_EXERCISE DETAILS:_ Word for word, set down the lines from the one that contains "Instruction: Open the Section (مقطع) dropdown" through the final line of the data; no pictures belong in the copy.

*** RECORDS FOR THIS TASK Section Begins ***

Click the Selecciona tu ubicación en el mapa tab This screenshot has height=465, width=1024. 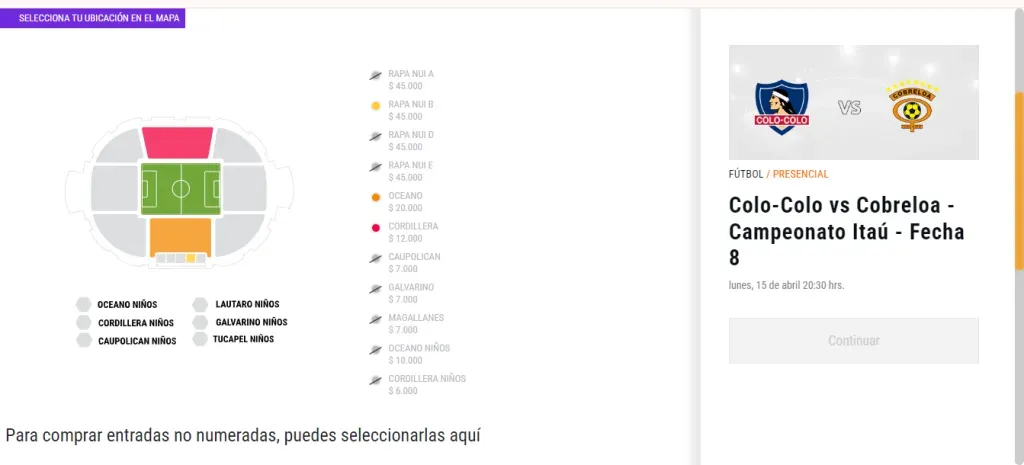[x=92, y=18]
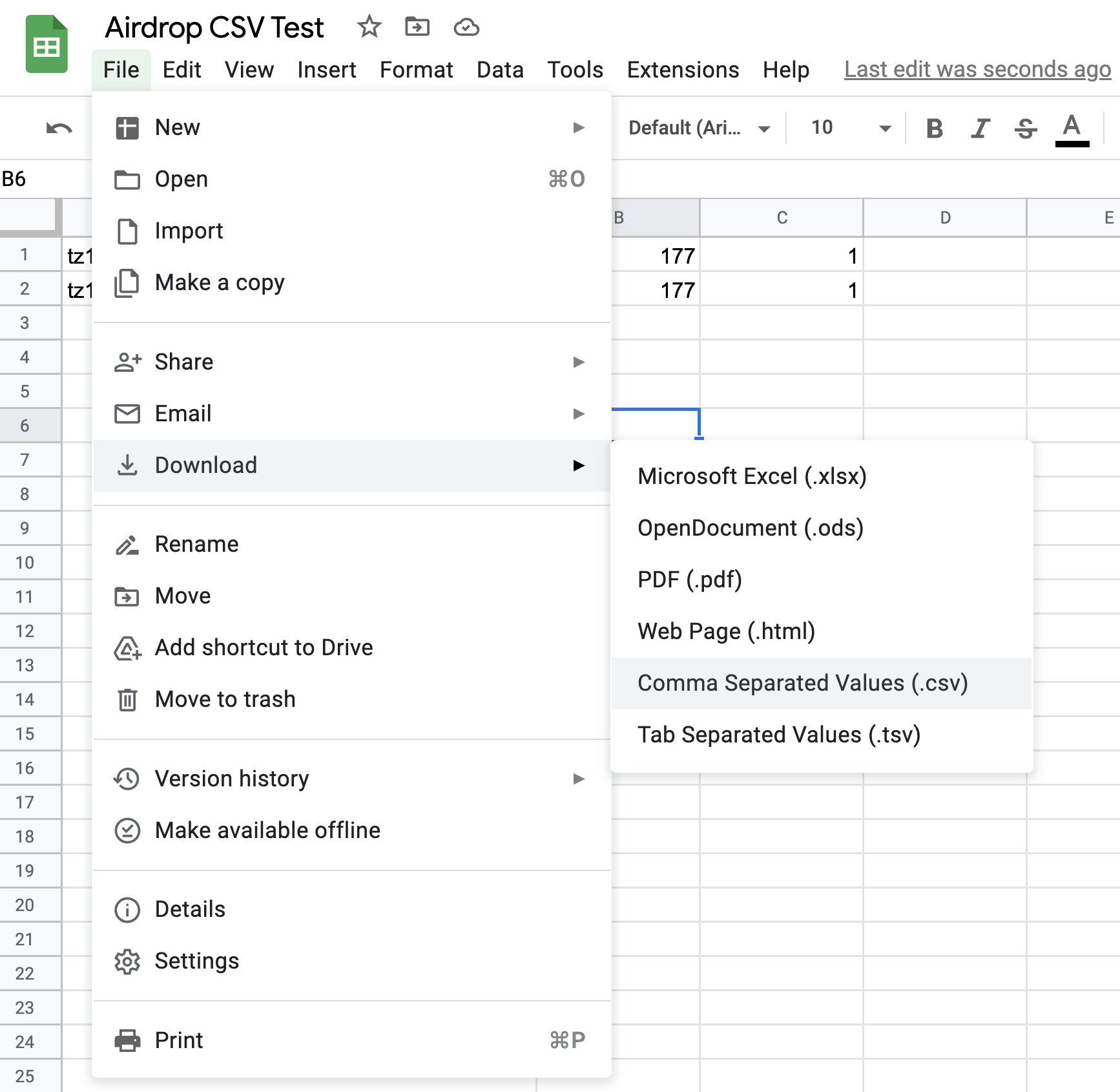Click the undo arrow in toolbar
The width and height of the screenshot is (1120, 1092).
tap(59, 128)
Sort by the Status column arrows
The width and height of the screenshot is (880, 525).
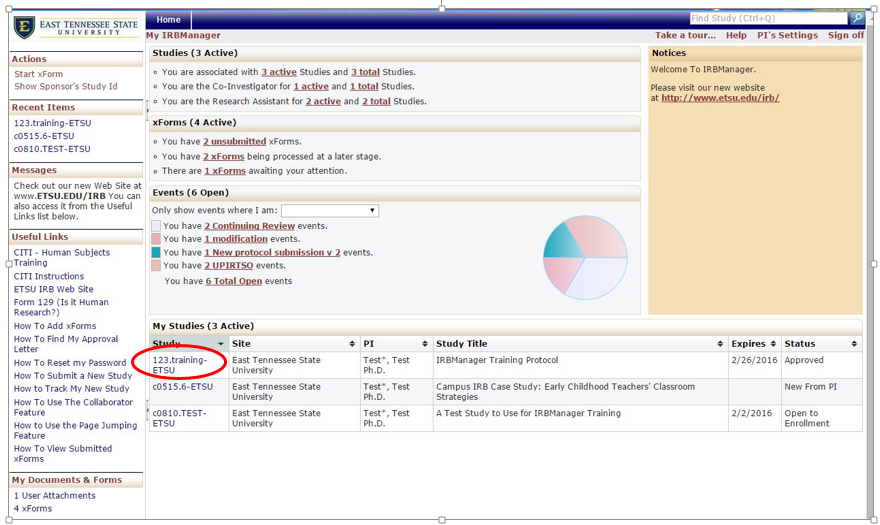(x=853, y=344)
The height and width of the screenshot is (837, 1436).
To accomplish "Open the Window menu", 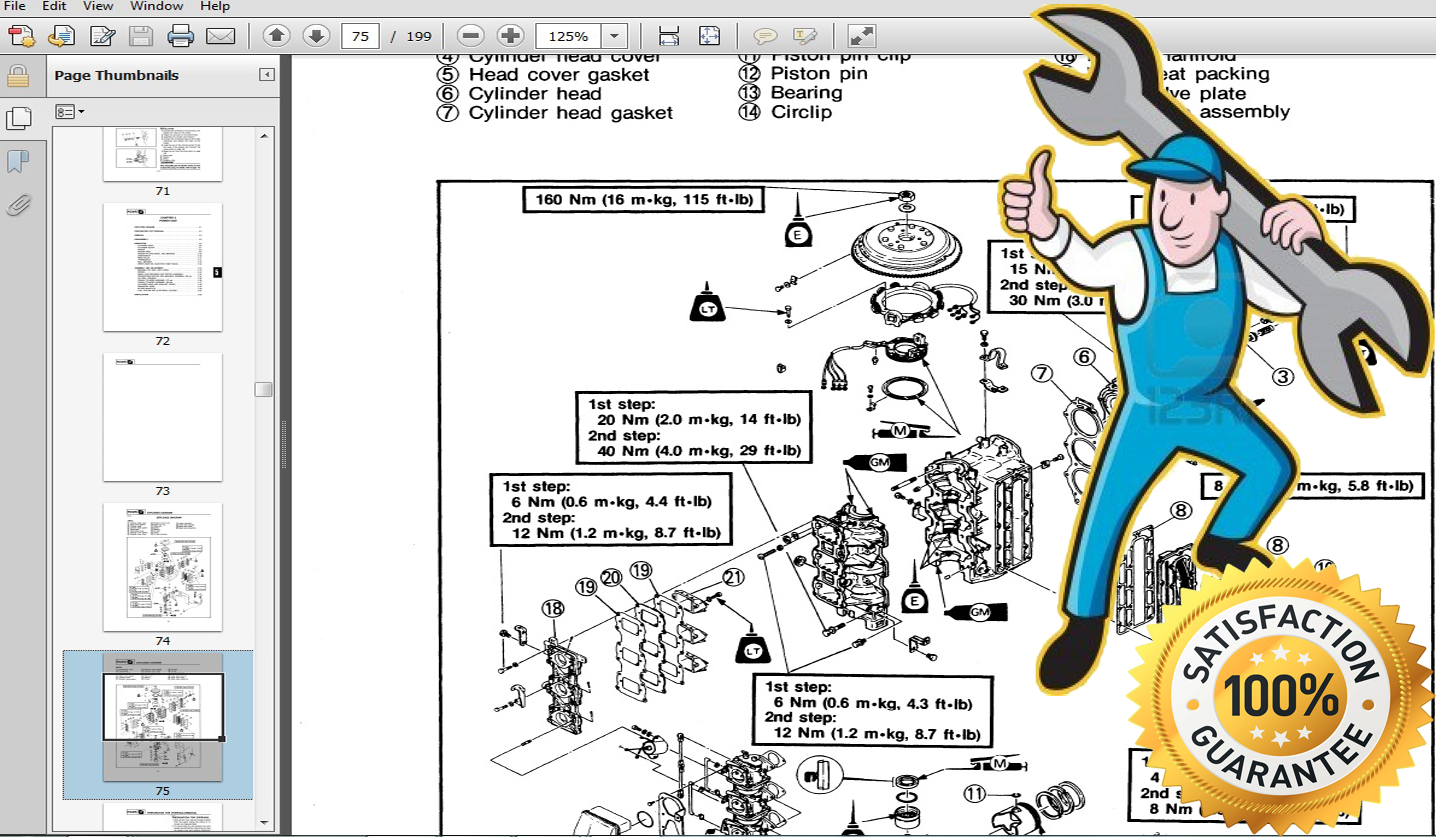I will [156, 6].
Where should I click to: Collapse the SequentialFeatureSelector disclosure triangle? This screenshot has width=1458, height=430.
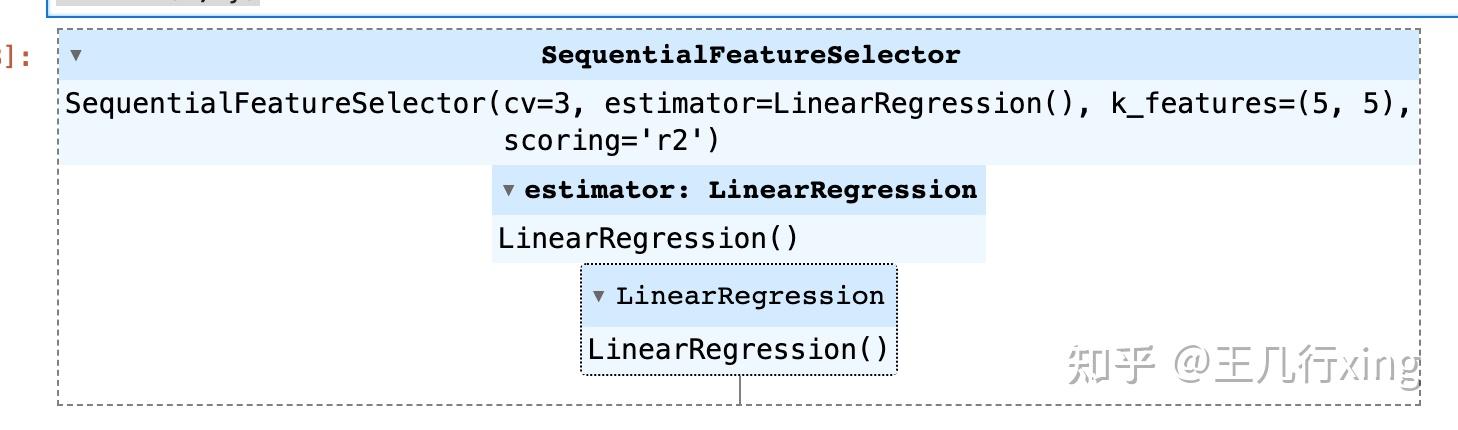pos(76,55)
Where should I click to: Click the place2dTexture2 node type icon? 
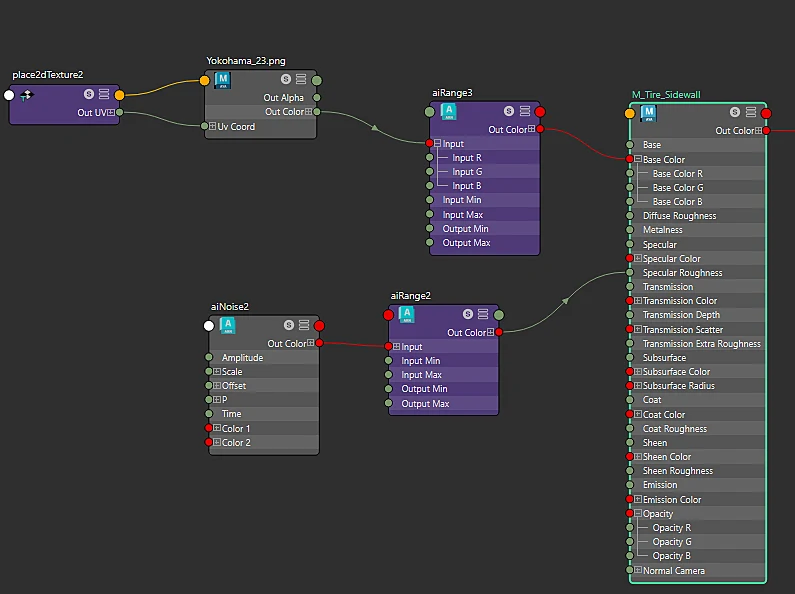click(x=26, y=95)
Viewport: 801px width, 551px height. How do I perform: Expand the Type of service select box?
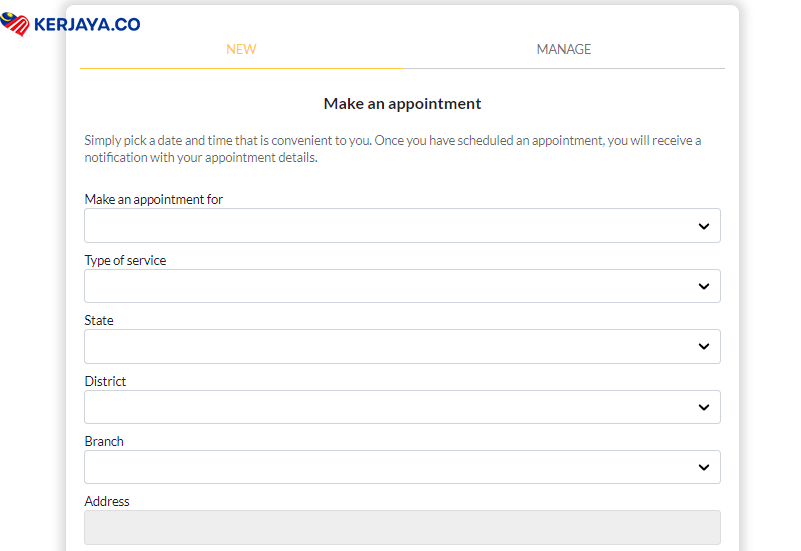390,286
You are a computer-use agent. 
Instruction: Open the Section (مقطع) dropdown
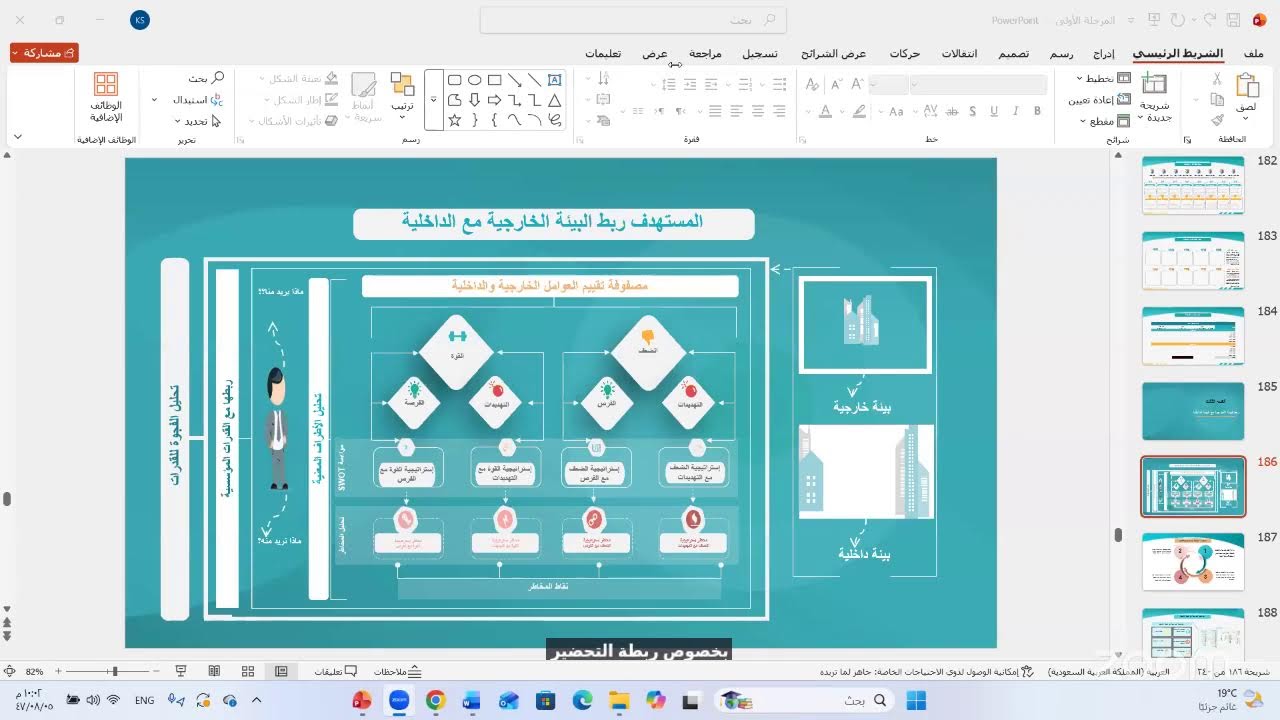click(x=1106, y=121)
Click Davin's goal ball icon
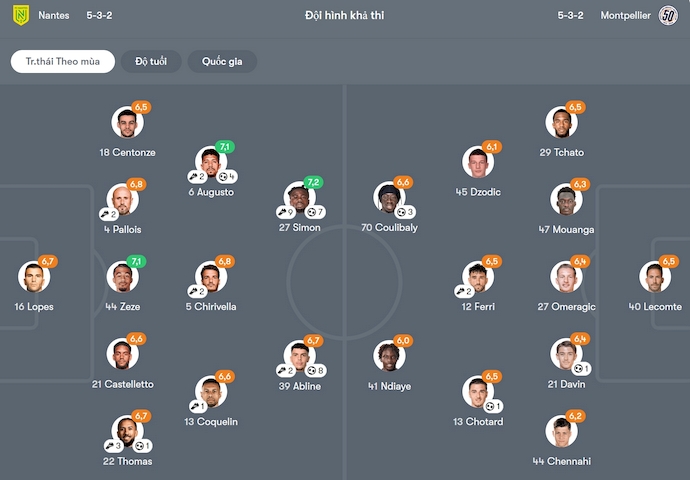 tap(576, 369)
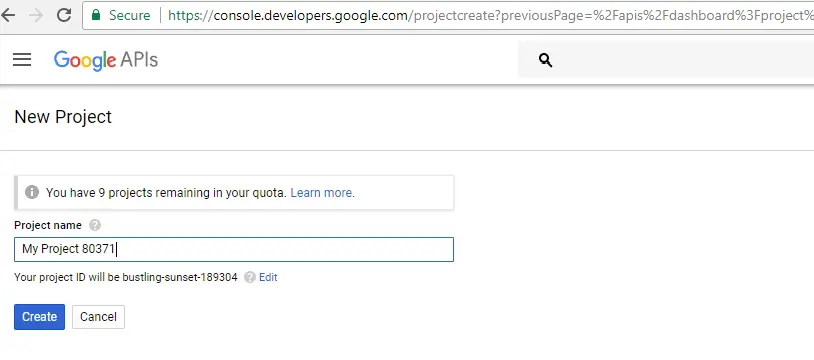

*** RECORDS FOR THIS TASK Section Ends ***

_TASK RESULT:_
Instruction: Open the Section (مقطع) dropdown
click(x=1106, y=121)
Click Davin's goal ball icon
 tap(576, 369)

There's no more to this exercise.